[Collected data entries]
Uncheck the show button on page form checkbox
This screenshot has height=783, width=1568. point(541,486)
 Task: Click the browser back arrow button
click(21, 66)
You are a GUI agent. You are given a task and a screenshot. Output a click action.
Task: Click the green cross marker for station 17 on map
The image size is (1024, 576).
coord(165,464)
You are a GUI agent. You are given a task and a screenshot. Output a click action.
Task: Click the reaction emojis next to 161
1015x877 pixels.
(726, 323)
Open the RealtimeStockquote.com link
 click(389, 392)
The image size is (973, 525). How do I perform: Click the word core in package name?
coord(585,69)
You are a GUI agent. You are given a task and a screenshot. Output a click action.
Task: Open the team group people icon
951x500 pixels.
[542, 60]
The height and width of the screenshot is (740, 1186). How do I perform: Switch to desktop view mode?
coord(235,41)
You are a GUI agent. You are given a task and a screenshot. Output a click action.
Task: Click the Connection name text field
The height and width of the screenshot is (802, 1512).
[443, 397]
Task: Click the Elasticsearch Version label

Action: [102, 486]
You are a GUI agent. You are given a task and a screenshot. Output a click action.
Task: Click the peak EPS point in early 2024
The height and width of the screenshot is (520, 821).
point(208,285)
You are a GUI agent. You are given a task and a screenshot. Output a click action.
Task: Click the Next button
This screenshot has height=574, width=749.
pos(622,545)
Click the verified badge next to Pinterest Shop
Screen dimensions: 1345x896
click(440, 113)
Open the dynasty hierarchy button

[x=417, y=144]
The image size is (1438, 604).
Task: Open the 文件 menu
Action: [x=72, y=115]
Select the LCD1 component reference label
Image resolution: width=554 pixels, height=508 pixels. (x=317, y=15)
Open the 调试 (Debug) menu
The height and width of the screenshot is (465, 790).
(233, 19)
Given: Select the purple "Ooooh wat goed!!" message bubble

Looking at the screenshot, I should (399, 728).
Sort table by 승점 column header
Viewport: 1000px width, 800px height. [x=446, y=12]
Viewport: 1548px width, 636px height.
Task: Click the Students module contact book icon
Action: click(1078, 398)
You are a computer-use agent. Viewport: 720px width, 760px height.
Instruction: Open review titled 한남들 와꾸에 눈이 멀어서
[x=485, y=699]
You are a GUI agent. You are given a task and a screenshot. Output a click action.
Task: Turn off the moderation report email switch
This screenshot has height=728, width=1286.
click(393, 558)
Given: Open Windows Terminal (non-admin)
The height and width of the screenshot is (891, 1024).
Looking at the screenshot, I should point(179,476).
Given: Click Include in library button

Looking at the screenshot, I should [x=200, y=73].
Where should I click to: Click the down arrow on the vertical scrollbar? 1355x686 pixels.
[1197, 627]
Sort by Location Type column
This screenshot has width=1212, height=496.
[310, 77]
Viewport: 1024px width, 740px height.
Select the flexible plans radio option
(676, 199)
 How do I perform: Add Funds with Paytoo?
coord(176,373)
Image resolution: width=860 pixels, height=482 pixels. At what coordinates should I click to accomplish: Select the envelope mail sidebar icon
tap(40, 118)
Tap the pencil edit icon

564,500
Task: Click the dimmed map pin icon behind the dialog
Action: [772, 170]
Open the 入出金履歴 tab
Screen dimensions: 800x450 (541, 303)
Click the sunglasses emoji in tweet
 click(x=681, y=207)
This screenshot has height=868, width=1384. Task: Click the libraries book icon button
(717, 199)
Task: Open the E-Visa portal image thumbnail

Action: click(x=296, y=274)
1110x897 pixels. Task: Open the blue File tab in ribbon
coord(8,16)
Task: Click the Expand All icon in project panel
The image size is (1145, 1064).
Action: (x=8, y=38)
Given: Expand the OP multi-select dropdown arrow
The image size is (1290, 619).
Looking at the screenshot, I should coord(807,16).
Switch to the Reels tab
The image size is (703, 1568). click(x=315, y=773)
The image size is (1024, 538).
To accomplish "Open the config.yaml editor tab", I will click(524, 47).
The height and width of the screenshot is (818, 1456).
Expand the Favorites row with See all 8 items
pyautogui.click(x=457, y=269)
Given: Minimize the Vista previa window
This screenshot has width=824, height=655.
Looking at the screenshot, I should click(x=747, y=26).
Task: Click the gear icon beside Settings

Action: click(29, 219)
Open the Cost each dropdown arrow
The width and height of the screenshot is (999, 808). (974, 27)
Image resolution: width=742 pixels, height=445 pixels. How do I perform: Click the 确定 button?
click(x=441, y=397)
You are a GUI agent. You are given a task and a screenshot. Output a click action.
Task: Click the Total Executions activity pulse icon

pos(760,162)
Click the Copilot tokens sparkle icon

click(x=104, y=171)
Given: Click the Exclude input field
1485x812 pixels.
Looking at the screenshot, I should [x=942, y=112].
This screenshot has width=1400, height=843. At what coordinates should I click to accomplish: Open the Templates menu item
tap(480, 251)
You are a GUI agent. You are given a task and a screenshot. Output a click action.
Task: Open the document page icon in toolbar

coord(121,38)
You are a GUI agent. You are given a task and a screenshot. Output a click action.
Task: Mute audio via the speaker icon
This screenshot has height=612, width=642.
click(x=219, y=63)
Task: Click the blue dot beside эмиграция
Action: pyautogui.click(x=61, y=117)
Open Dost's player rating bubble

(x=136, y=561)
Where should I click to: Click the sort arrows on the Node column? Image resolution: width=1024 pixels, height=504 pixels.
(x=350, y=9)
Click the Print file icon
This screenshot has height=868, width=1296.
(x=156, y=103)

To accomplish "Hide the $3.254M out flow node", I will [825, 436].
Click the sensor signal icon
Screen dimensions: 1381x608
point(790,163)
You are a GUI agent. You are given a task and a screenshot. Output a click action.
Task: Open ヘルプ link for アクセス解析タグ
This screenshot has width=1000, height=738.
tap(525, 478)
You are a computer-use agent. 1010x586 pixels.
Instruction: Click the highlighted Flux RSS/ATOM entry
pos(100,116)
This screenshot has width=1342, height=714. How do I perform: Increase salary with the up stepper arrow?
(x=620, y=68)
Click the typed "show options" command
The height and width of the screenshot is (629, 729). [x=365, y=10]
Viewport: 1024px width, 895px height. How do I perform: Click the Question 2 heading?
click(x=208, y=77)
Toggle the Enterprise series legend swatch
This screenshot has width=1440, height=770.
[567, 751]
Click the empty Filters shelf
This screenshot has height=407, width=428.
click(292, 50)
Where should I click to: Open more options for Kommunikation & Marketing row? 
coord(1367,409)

> **About this exercise**
From the first line down to the last, give the records again exactly.

> **Task response**
Uncheck the show button on page form checkbox
This screenshot has height=783, width=1568. point(541,486)
 Task: Click the browser back arrow button
click(21, 66)
You are a GUI agent. You are given a task and a screenshot. Output a click action.
Task: Click the green cross marker for station 17 on map
The image size is (1024, 576).
coord(165,464)
You are a GUI agent. You are given a task and a screenshot. Output a click action.
Task: Click the reaction emojis next to 161
1015x877 pixels.
(726, 323)
Open the RealtimeStockquote.com link
 click(389, 392)
The image size is (973, 525). How do I perform: Click the word core in package name?
coord(585,69)
You are a GUI agent. You are given a task and a screenshot. Output a click action.
Task: Open the team group people icon
951x500 pixels.
[542, 60]
The height and width of the screenshot is (740, 1186). How do I perform: Switch to desktop view mode?
coord(235,41)
You are a GUI agent. You are given a task and a screenshot. Output a click action.
Task: Click the Connection name text field
The height and width of the screenshot is (802, 1512).
[443, 397]
Task: Click the Elasticsearch Version label

Action: [102, 486]
You are a GUI agent. You are given a task and a screenshot. Output a click action.
Task: Click the peak EPS point in early 2024
The height and width of the screenshot is (520, 821).
point(208,285)
You are a GUI agent. You are given a task and a screenshot. Output a click action.
Task: Click the Next button
This screenshot has height=574, width=749.
pos(622,545)
Click the verified badge next to Pinterest Shop
Screen dimensions: 1345x896
click(440, 113)
Open the dynasty hierarchy button

[x=417, y=144]
The image size is (1438, 604).
Task: Open the 文件 menu
Action: [x=72, y=115]
Select the LCD1 component reference label
Image resolution: width=554 pixels, height=508 pixels. (x=317, y=15)
Open the 调试 (Debug) menu
The height and width of the screenshot is (465, 790).
(233, 19)
Given: Select the purple "Ooooh wat goed!!" message bubble

Looking at the screenshot, I should (399, 728).
Sort table by 승점 column header
Viewport: 1000px width, 800px height. [x=446, y=12]
Viewport: 1548px width, 636px height.
Task: Click the Students module contact book icon
Action: click(1078, 398)
You are a computer-use agent. Viewport: 720px width, 760px height.
Instruction: Open review titled 한남들 와꾸에 눈이 멀어서
[x=485, y=699]
You are a GUI agent. You are given a task and a screenshot. Output a click action.
Task: Turn off the moderation report email switch
This screenshot has height=728, width=1286.
click(393, 558)
Given: Open Windows Terminal (non-admin)
The height and width of the screenshot is (891, 1024).
Looking at the screenshot, I should point(179,476).
Given: Click Include in library button

Looking at the screenshot, I should [x=200, y=73].
Where should I click to: Click the down arrow on the vertical scrollbar? 1355x686 pixels.
[1197, 627]
Sort by Location Type column
This screenshot has width=1212, height=496.
[310, 77]
Viewport: 1024px width, 740px height.
Select the flexible plans radio option
(676, 199)
 How do I perform: Add Funds with Paytoo?
coord(176,373)
Image resolution: width=860 pixels, height=482 pixels. At what coordinates should I click to accomplish: Select the envelope mail sidebar icon
tap(40, 118)
Tap the pencil edit icon

564,500
Task: Click the dimmed map pin icon behind the dialog
Action: [772, 170]
Open the 入出金履歴 tab
Screen dimensions: 800x450 (541, 303)
Click the sunglasses emoji in tweet
 click(x=681, y=207)
This screenshot has height=868, width=1384. Task: Click the libraries book icon button
(717, 199)
Task: Open the E-Visa portal image thumbnail

Action: click(x=296, y=274)
1110x897 pixels. Task: Open the blue File tab in ribbon
coord(8,16)
Task: Click the Expand All icon in project panel
The image size is (1145, 1064).
Action: (x=8, y=38)
Given: Expand the OP multi-select dropdown arrow
The image size is (1290, 619).
Looking at the screenshot, I should coord(807,16).
Switch to the Reels tab
The image size is (703, 1568). click(x=315, y=773)
The image size is (1024, 538).
To accomplish "Open the config.yaml editor tab", I will click(524, 47).
The height and width of the screenshot is (818, 1456).
Expand the Favorites row with See all 8 items
pyautogui.click(x=457, y=269)
Given: Minimize the Vista previa window
This screenshot has width=824, height=655.
Looking at the screenshot, I should click(x=747, y=26).
Task: Click the gear icon beside Settings

Action: click(29, 219)
Open the Cost each dropdown arrow
The width and height of the screenshot is (999, 808). (974, 27)
Image resolution: width=742 pixels, height=445 pixels. How do I perform: Click the 确定 button?
click(x=441, y=397)
You are a GUI agent. You are given a task and a screenshot. Output a click action.
Task: Click the Total Executions activity pulse icon

pos(760,162)
Click the Copilot tokens sparkle icon

click(x=104, y=171)
Given: Click the Exclude input field
1485x812 pixels.
Looking at the screenshot, I should [x=942, y=112].
This screenshot has width=1400, height=843. At what coordinates should I click to accomplish: Open the Templates menu item
tap(480, 251)
You are a GUI agent. You are given a task and a screenshot. Output a click action.
Task: Open the document page icon in toolbar

coord(121,38)
You are a GUI agent. You are given a task and a screenshot. Output a click action.
Task: Mute audio via the speaker icon
This screenshot has height=612, width=642.
click(x=219, y=63)
Task: Click the blue dot beside эмиграция
Action: pyautogui.click(x=61, y=117)
Open Dost's player rating bubble

(x=136, y=561)
Where should I click to: Click the sort arrows on the Node column? Image resolution: width=1024 pixels, height=504 pixels.
(x=350, y=9)
Click the Print file icon
This screenshot has height=868, width=1296.
(x=156, y=103)

To accomplish "Hide the $3.254M out flow node", I will [825, 436].
Click the sensor signal icon
Screen dimensions: 1381x608
point(790,163)
You are a GUI agent. You are given a task and a screenshot. Output a click action.
Task: Open ヘルプ link for アクセス解析タグ
This screenshot has width=1000, height=738.
tap(525, 478)
You are a computer-use agent. 1010x586 pixels.
Instruction: Click the highlighted Flux RSS/ATOM entry
pos(100,116)
This screenshot has width=1342, height=714. How do I perform: Increase salary with the up stepper arrow?
(x=620, y=68)
Click the typed "show options" command
The height and width of the screenshot is (629, 729). [x=365, y=10]
Viewport: 1024px width, 895px height. How do I perform: Click the Question 2 heading?
click(x=208, y=77)
Toggle the Enterprise series legend swatch
This screenshot has width=1440, height=770.
[567, 751]
Click the empty Filters shelf
This screenshot has height=407, width=428.
click(292, 50)
Where should I click to: Open more options for Kommunikation & Marketing row? 
coord(1367,409)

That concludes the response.